Source extract
^^^^
# Touch Tones in Dialer not Sending (d2vzw CM10)



## goblue13579 (Jul 10, 2012)

I've been noticing that the touch tones for sending commands to things like voicemail haven't been working for me lately if sent from the dialer. If I put a number after a "wait" in the voicemail number it works that way, but not if I press the number during the call. Has anyone else run into this problem and found a fix? I don't have the time to re-setup my entire phone now so any non-destructive methods would be appreciated


----------



## SlimSnoopOS (Jan 19, 2012)

Is this similar to say when you call a number then must press numbers on your dial pad to select different options? If so, try going to Phone/Call Settings and scroll to "DTMF Tones" and set that to"Long."


----------



## goblue13579 (Jul 10, 2012)

SlimSnoopOS said:


> Is this similar to say when you call a number then must press numbers on your dial pad to select different options? If so, try going to Phone/Call Settings and scroll to "DTMF Tones" and set that to"Long."


Yes, this is the same thing. And I don't have that setting on my phone, the only thing I have like that is "Dial pad touch tones" which just makes the sounds on my end. Would it be hiding somewhere else?


----------



## SlimSnoopOS (Jan 19, 2012)
^^^^
Raw data
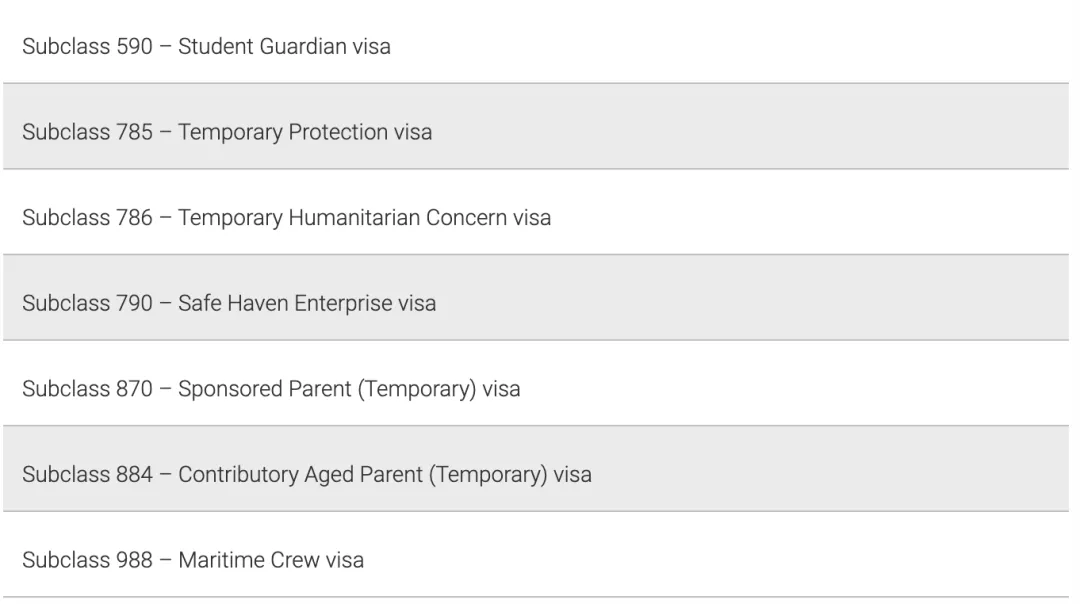1080x604 pixels.
Task: Click the "Temporary Humanitarian Concern visa" name text
Action: (x=364, y=218)
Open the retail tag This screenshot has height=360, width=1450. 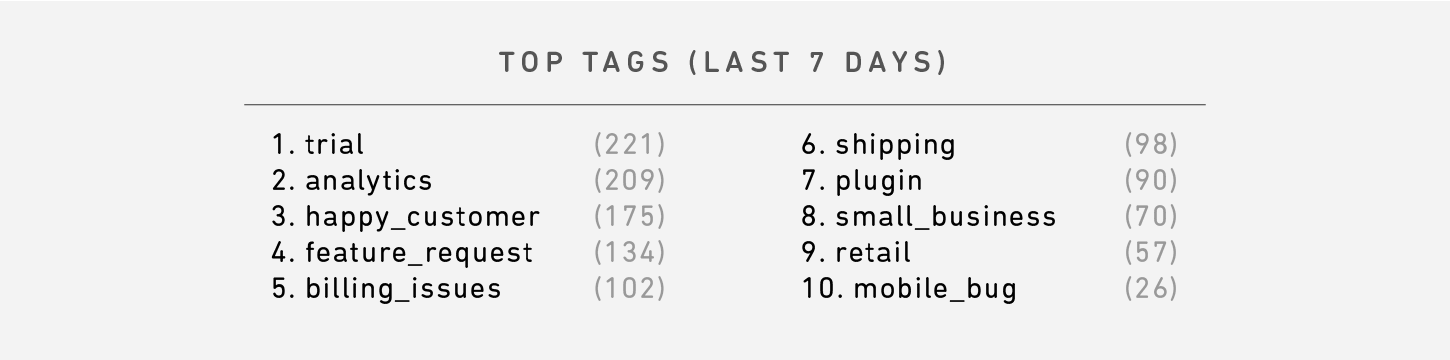click(873, 253)
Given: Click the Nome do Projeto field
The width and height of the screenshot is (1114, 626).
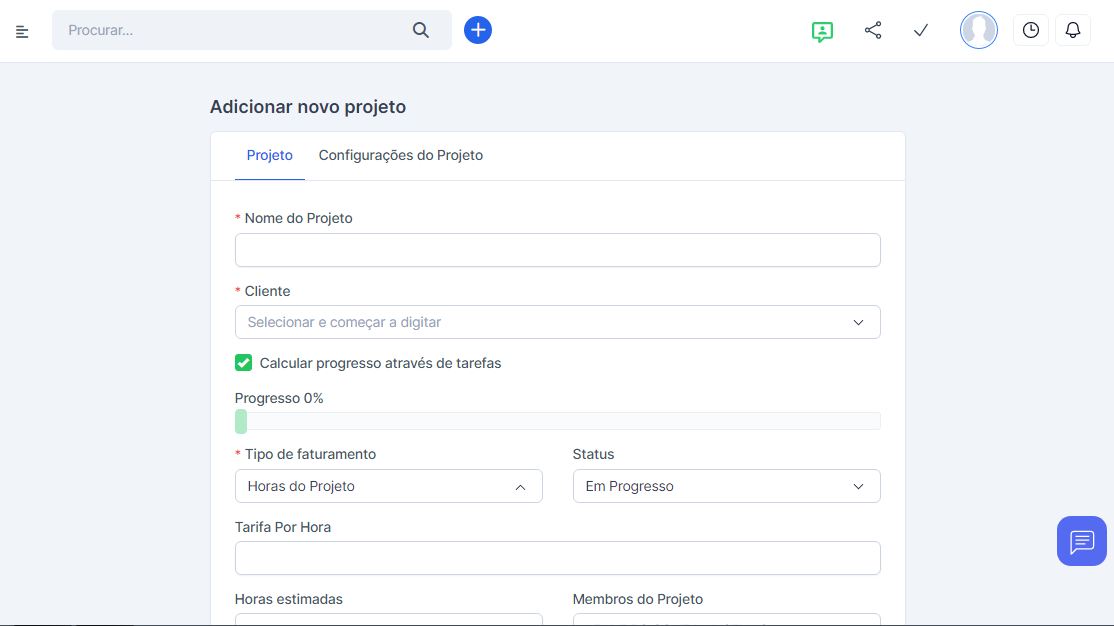Looking at the screenshot, I should [x=557, y=250].
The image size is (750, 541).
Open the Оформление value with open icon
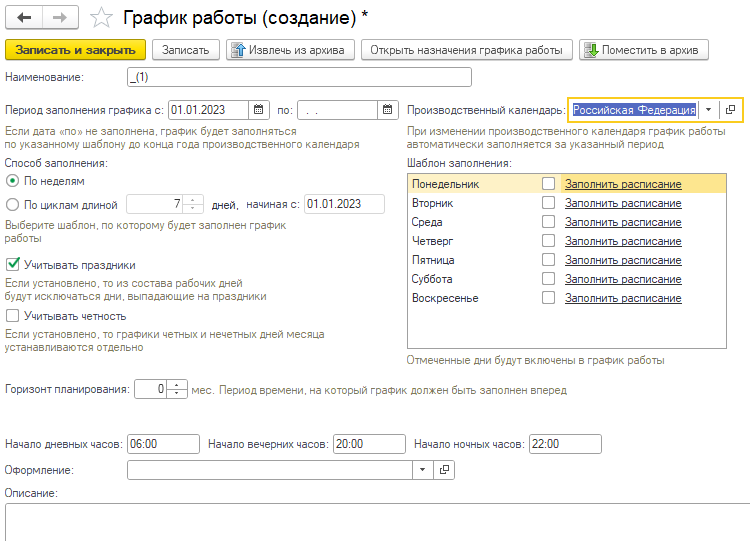tap(445, 469)
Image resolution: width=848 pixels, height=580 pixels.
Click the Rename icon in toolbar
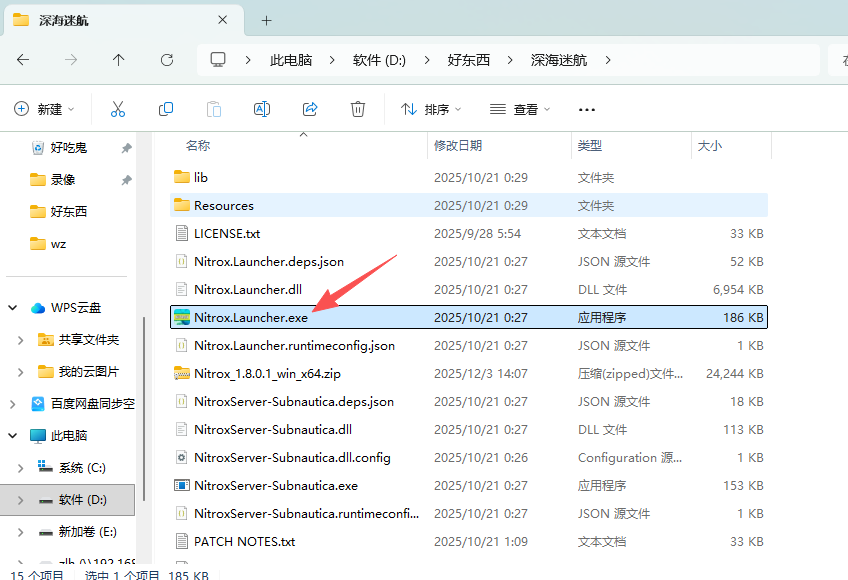coord(262,109)
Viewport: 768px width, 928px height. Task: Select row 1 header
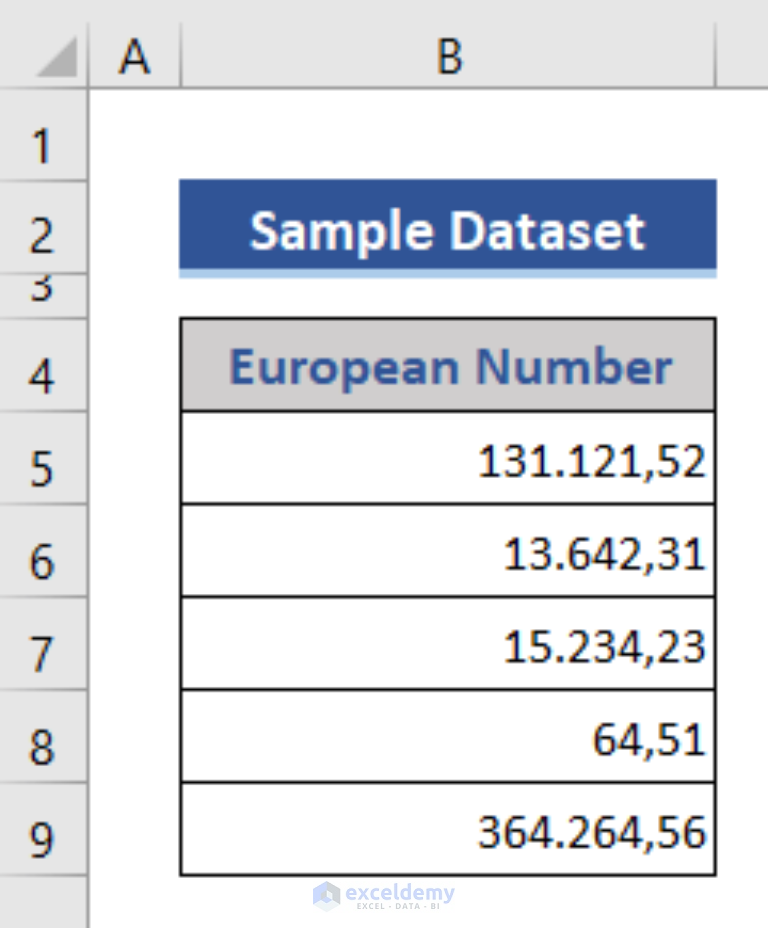43,136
^^^^
Task goal
From the thread above about dialer touch tones, return the passage starting with "Yes, this is" and going on through "hiding somewhere else?", copied word for word.

Problem solution
Yes, this is the same thing. And I don't have that setting on my phone, the only thing I have like that is "Dial pad touch tones" which just makes the sounds on my end. Would it be hiding somewhere else?